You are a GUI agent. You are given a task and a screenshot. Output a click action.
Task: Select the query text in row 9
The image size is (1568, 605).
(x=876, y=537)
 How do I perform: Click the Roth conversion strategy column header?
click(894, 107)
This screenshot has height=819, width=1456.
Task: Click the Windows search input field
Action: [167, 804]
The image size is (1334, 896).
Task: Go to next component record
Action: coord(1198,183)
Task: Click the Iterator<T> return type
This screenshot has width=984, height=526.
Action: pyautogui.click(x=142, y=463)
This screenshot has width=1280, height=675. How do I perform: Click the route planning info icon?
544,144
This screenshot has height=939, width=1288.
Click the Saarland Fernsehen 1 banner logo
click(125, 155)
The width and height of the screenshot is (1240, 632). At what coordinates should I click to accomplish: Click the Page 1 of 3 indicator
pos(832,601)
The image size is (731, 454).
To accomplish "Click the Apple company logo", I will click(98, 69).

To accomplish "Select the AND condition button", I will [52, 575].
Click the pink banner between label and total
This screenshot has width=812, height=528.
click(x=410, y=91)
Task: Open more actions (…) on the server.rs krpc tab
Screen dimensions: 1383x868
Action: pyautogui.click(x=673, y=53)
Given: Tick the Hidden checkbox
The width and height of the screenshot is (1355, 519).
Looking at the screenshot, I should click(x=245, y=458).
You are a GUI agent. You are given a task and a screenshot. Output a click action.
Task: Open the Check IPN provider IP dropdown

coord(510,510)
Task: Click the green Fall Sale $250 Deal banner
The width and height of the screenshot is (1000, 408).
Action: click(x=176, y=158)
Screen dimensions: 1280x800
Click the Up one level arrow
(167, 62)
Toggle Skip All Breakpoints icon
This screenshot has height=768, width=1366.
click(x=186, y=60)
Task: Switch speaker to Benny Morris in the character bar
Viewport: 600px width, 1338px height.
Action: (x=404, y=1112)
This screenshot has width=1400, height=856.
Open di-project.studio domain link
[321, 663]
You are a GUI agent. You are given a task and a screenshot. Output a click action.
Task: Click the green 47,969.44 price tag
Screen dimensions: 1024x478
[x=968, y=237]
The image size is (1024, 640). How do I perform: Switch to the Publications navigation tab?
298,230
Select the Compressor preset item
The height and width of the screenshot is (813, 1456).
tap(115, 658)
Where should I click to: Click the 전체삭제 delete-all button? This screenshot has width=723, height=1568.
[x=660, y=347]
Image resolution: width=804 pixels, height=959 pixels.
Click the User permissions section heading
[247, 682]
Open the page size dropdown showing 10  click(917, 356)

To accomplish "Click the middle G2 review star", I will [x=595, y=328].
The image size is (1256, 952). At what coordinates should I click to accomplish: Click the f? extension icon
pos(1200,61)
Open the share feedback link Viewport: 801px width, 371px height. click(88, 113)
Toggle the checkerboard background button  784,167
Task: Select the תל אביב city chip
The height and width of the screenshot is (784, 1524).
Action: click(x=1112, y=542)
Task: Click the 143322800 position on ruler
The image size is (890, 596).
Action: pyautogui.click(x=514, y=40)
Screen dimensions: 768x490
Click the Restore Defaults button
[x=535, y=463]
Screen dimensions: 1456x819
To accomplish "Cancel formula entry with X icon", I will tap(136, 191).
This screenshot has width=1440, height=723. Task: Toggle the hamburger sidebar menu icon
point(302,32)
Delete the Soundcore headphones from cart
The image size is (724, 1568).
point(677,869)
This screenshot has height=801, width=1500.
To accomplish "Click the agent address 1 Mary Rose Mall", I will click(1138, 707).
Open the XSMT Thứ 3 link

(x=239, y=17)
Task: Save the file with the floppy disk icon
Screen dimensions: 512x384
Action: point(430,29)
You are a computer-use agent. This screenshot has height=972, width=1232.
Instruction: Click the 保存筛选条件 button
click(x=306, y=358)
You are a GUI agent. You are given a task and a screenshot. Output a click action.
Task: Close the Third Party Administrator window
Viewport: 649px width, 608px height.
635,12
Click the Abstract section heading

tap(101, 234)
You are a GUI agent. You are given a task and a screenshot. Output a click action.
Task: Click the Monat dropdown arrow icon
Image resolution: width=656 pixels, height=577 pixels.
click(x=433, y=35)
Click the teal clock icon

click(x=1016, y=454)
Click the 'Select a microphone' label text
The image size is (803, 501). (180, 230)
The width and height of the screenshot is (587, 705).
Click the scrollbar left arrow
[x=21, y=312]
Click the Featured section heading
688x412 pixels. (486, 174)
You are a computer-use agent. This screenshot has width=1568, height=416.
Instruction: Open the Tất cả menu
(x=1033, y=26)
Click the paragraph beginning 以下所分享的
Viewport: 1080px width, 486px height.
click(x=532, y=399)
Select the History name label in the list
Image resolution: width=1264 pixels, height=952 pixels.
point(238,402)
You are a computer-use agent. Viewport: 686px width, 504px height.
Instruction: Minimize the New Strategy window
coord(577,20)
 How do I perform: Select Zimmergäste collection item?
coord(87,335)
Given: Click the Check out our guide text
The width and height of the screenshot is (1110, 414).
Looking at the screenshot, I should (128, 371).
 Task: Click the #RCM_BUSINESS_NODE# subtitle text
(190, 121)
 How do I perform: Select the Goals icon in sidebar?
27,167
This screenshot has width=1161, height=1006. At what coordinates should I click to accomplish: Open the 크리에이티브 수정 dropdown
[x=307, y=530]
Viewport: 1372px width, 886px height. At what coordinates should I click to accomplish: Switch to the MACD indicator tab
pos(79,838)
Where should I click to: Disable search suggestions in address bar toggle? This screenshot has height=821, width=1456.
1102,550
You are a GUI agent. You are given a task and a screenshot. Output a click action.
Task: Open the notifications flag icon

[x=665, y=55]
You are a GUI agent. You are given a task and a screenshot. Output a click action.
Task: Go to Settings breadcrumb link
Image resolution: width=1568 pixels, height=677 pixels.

- - - - - - -

Goal of the exercise: Copy the listing above from its first line through the line containing "(x=876, y=537)", requests included, and raise every coordinate in the answers by 58.

Answer:
You are a GUI agent. You are given a task and a screenshot. Output a click action.
Task: Select the query text in row 9
The image size is (1568, 605).
(x=934, y=595)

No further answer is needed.